Según la versión de Quezada, salió sobre las 15:50 horas desde Las Hortichuelas hasta Rodalquilar para pintar la casa cuando se encontró con Gabriel. Sugirió al menor que la acompañara, a lo que el niño accedió y subió en el vehículo con ella. La defensa señala que mientras Ana Julia abría las ventanas «el pequeño habría cogido un hacha para jugar», de modo que le pidió que la soltara ya que «era peligroso y podía hacerse daño».

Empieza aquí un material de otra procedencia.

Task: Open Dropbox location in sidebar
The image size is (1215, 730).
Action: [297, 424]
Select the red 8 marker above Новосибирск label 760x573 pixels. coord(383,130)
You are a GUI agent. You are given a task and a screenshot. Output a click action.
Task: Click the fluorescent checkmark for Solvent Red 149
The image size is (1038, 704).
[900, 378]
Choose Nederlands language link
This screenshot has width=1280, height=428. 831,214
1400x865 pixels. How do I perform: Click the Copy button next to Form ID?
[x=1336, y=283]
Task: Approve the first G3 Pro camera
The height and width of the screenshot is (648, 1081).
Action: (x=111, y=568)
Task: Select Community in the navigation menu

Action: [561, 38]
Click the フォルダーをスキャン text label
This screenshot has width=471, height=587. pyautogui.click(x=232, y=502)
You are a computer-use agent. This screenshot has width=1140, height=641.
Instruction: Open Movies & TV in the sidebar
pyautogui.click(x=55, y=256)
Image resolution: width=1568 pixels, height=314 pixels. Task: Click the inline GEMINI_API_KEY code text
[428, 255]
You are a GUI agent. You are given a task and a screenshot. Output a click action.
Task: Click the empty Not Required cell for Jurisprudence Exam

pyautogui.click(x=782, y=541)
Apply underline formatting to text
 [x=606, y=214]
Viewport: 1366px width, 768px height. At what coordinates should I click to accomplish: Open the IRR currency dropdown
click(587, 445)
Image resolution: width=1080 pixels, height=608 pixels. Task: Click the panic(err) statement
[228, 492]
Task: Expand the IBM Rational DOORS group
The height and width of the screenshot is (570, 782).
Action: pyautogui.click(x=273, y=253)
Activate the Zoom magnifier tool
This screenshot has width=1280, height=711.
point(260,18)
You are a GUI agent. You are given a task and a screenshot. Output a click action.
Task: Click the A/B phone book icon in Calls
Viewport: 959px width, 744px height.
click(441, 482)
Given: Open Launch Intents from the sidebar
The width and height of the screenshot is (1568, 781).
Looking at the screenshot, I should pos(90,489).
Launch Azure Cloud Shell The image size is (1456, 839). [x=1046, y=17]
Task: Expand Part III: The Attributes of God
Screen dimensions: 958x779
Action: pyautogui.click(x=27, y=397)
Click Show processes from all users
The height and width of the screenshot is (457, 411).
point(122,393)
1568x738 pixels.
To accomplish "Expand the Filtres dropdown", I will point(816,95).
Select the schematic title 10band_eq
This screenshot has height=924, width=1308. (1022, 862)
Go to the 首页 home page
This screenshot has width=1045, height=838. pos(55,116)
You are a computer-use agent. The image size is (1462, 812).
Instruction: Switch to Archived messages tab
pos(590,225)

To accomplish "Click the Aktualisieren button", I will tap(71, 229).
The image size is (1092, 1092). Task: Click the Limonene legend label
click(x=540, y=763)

En ese momento comenzó una discusión entre la acusada y la víctima. «Entró en la vivienda y le dijo que se callara, que siempre le estaba diciendo lo que tenía que hacer, que quería que su padre estuviera con su madre y no con ella, que era una negra fea», según el relato planteado por la defensa de Quezada.

Los abogados apuntan que Ana Julia intentó quitarle el hacha, llegando a taparle la boca con la intención de que Gabriel se callara. «Fue presa del pánico al comprobar que el menor había fallecido, por lo que se quedó bloqueada y sin saber qué hacer, así como incapaz de asumir las consecuencias de lo que había ocurrido», recogen.

El escrito de la defensa no hace mención a los hematomas que presentaba Gabriel, que fueron destacados en el informe forense como previos a la muerte del pequeño. «Fue incapaz de afrontar lo acontecido, sin saber como explicarle a su pareja lo ocurrido», indican. Los abogados tampoco hacen mención al hallazgo de la camiseta por parte de Quezada en un cañaveral cercano a la vivienda de su expareja.